My comments on the relevance of privilege to understanding the world we operate in and fighting for social justice is not just some general theoretical observation. The concept of privilege has very real, concrete applications in fighting for justice.

You may have noticed Given’s repeated calls for “policy reform.” Here at the Center for a Stateless Society, needless to say, we’re not usually real big on policy reform. Not to put too fine a point on it, we generally view working within the state to make the world better through legislative action amounts to flushing effort down the toilet. The state in its very essence is oppressive. If it weakens one form of oppression, it will do so only to make other forms of oppression function more smoothly and efficiently. The state will always be executive committee of a ruling class.

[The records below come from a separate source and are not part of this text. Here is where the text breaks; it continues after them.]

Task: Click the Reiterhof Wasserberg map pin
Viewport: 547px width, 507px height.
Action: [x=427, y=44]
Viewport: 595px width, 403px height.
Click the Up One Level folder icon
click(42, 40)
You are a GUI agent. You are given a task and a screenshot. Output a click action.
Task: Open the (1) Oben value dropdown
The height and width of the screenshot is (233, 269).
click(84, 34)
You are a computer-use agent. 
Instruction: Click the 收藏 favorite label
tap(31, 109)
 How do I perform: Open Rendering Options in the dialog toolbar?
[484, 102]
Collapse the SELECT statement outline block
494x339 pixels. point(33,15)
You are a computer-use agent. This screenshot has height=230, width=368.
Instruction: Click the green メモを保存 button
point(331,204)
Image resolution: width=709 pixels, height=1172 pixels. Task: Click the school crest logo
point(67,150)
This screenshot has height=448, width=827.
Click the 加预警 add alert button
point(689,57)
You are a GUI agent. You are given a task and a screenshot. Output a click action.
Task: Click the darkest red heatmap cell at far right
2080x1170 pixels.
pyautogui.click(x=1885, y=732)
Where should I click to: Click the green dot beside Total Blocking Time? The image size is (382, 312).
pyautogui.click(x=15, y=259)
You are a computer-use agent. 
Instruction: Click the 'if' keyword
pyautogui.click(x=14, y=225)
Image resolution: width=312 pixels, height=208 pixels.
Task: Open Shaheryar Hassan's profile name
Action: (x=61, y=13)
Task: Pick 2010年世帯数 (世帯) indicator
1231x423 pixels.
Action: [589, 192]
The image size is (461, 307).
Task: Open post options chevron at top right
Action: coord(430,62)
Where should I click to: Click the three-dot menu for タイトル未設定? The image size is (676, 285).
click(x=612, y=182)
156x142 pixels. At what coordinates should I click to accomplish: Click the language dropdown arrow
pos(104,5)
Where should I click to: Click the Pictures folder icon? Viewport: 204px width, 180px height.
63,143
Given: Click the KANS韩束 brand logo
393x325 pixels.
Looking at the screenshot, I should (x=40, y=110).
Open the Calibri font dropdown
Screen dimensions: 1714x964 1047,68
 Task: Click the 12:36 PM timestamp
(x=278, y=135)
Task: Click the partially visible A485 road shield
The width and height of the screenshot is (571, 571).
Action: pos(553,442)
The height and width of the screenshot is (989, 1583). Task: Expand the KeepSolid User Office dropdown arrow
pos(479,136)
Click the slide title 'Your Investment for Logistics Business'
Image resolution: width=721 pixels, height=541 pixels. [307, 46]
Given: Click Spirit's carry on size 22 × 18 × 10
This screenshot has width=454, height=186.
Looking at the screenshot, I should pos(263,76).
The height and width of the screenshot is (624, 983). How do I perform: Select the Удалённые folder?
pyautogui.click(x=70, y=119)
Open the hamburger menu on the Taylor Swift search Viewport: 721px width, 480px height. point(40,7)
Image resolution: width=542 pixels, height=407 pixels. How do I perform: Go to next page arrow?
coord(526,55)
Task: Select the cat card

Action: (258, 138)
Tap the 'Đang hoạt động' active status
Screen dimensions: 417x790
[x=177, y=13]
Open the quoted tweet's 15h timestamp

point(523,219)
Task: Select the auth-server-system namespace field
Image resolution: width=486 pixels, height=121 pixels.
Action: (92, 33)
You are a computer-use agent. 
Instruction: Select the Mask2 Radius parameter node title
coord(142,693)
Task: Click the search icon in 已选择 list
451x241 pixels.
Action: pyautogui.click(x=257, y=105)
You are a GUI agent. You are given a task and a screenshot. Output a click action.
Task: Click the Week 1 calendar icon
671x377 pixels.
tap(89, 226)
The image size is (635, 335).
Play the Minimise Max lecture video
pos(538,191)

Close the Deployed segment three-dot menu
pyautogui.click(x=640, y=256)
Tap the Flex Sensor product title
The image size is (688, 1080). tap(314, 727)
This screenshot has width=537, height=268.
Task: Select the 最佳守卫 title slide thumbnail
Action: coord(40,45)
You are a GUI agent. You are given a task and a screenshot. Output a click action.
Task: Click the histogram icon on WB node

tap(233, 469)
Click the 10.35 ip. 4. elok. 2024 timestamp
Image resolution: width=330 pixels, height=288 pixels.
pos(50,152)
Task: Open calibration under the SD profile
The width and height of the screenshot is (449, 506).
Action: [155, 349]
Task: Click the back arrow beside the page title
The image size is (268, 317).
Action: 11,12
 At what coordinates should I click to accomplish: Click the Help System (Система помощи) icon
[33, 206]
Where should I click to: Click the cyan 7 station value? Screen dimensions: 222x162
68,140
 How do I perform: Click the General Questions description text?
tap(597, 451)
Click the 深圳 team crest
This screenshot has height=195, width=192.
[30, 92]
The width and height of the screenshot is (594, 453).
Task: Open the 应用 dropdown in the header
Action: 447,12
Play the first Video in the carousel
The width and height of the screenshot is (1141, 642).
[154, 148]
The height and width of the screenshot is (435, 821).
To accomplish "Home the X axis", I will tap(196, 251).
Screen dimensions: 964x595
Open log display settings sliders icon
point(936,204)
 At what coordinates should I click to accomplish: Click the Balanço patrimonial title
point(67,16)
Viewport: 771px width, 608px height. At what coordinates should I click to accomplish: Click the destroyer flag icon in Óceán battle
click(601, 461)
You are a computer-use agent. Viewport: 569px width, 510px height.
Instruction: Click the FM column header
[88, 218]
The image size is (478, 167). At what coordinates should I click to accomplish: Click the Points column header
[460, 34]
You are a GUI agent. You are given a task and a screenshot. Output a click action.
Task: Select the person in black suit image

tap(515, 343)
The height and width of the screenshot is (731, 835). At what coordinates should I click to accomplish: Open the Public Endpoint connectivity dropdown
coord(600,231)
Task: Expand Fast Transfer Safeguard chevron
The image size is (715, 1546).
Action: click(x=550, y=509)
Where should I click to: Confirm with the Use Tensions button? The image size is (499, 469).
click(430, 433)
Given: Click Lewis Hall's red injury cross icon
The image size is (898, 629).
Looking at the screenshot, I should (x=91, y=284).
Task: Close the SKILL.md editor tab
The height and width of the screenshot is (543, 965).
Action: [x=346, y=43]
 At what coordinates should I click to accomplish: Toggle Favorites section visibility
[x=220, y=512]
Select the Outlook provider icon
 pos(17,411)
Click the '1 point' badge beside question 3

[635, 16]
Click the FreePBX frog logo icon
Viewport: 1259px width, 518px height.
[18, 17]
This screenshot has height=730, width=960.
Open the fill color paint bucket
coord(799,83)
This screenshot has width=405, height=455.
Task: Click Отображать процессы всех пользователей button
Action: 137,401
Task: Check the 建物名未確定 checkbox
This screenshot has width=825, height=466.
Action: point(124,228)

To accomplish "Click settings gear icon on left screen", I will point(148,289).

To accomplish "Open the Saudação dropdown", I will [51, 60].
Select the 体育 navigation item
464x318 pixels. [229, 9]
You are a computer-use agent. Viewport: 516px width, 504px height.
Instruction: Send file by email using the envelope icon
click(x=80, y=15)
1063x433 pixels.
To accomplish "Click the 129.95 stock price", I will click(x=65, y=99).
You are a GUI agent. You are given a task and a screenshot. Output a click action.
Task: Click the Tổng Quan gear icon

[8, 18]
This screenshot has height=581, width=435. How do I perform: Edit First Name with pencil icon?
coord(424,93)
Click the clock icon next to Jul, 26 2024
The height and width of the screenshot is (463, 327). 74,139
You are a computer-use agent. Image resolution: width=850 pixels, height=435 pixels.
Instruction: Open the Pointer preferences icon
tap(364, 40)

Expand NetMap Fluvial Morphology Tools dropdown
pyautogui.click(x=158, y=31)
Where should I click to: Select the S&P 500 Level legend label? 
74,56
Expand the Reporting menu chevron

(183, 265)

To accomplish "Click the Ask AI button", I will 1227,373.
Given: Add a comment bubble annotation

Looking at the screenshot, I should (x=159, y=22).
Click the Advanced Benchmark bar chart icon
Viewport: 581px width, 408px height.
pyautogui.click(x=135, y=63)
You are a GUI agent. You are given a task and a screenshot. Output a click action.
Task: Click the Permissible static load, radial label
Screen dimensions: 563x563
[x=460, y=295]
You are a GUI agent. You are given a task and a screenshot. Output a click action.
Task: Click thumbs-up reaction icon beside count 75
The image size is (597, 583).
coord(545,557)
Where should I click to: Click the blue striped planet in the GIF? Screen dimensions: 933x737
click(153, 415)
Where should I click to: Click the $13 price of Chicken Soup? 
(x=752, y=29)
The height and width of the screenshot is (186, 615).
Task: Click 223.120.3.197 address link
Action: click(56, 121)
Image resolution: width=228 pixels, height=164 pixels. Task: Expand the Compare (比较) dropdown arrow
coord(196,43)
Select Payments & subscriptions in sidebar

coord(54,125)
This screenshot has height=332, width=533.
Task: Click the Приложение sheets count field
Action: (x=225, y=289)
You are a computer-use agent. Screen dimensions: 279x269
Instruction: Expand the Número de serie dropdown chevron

So the state may very well pass legislation, under pressure from upper-middle-class CEO feminists like Sheryl Sandberg and Marissa Mayer and upper-middle class professional black civil rights activists, to “make the cabinets and board rooms look like the rest of America.” But it will do so in order to strengthen the system of class oppression by weakening the racial and gender divisions within the ruling class.

A few years back, on Black in America, Soledad O’Brien quoted Rev. Martin Luther King Jr.’s cry of “I have a dream,” and then said that as evidence of the realization of that dream today, “Some are Secretary of State. Some are CEO.” My dream is to see the last Secretary of State strangled with the entrails of the last CEO.

Rather than lobbying the state to initiate reforms, we at C4SS prefer to make the kind of world we want to live in ourselves. As the Wobblies say, “Direct Action Gets Satisfaction.”

And the practical use of privilege theory is within the activist groups that are engaged in just such direct action. For example the idea of “intersectionality” was originally developed, not to further some kind of “oppression olympics” or competition to see who is worse off, but to foster solidarity within each movement by being attentive to the needs of specific intersectional groups in that movement, in order to prevent this differential oppression being used by opportunistic outsiders to create divisions. The working class movement must acknowledge the special intersectional problems of women or minority workers in order to prevent enemies from playing up racial divisions in the movement (as they did, for example, in COINTELPRO-style efforts by the planter class to split the tenant farmers’ unions along racial lines back in the ’30s). The feminist movement must pay specific attention to the needs of women of color, working class women, sex workers and transgender women in order to prevent them from becoming disaffected from a movement dominated by upper-middle-class white professional types like (again) Mayer and Sandberg.

Thus, privilege and intersectionality theory are not “identity politics” that undermines the effectiveness of social justice activism. They’re the cure for it.